8 декабря. Проснулся от грохота в 11 утра. Наши обрабатывают передний край. Панченко храпит вовсю. Проходил бы близко кто из фашистов, наша песенка была бы спета. Наши НП: дыры в стене и на крыше. Вокруг пустые дома. На западной стороне большой фруктовый сад. Виден Митридат. Там идет бой. Мучает жажда. Огневой налет нашей артиллерии. Снаряды рвутся вокруг. Вечером пытаемся пройти к передовой. Луна. За сто метров видно кошку. Возвращаемся. По дороге выкопали несколько корней кормовой свеклы. Воды напились из пожарной бочки.
9 декабря. День спали, как суслики. Вечер снова пропал. Луна как по заказу. Ночью сильный огонь. Немцы бьют по Митридату. Засек огневые точки. Орудийные батареи расположились в садиках.
10 декабря. Обход патруля. В подвале румыны нашли старика со старухой. Забрали подушки и одеяла. В саду оживление. К соседнему зданию беспрерывно идут солдаты с ведрами и мешками. Наверно, продсклад.

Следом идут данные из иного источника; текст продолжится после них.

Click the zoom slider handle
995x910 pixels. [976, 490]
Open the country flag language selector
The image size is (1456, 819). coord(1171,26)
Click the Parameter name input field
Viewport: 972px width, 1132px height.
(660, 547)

11 декабря. На Митридате тихо. Днем — обход патруля. После каждого визита патруль нагружается барахлом, вплоть до бутылей. Грабьармия. В наш дом зашли четверо. Интересовались комодом. Хорошо, что не чердаком. Панченко зашел в хату к старику побриться, а мы думали, его схватили. От волнения Петрашевский дал ему пару горячих. Ночью идти нельзя. Светло, как днем.
12 декабря. Идти, во что бы то ни стало! Ночь. Идем садом. Встретили румын, но прошли мимо спокойно. Залегли — выяснить обстановку. Прошел румынский солдат.
Поднялись — и следом за ним. Окликнул: "Сидер! Сидер!" Успокоили очередью из автомата, а сами бегом. Линия траншеи. Вторая. Перескакиваем. Пробежав метров десять, бросаемся на землю. Снова идем. В небе ракеты. Каждой земной поклон. Так прошли метров пятьсот. Впереди к Керчи идут два румына. Пропустили и пошли туда, откуда шли они. Железнодорожное полотно. Проволочные заграждения. Ватник на проволоку — и бегом. Выстрелы. Навстречу русская ругань. Ребята, не стреляй! Свои!"
Минули годы. Владимир Андреевич Трофимов работает в педиатрической клинике. Он стал ученым. Читатель теперь знает, каким путем шел наш хирург в науку.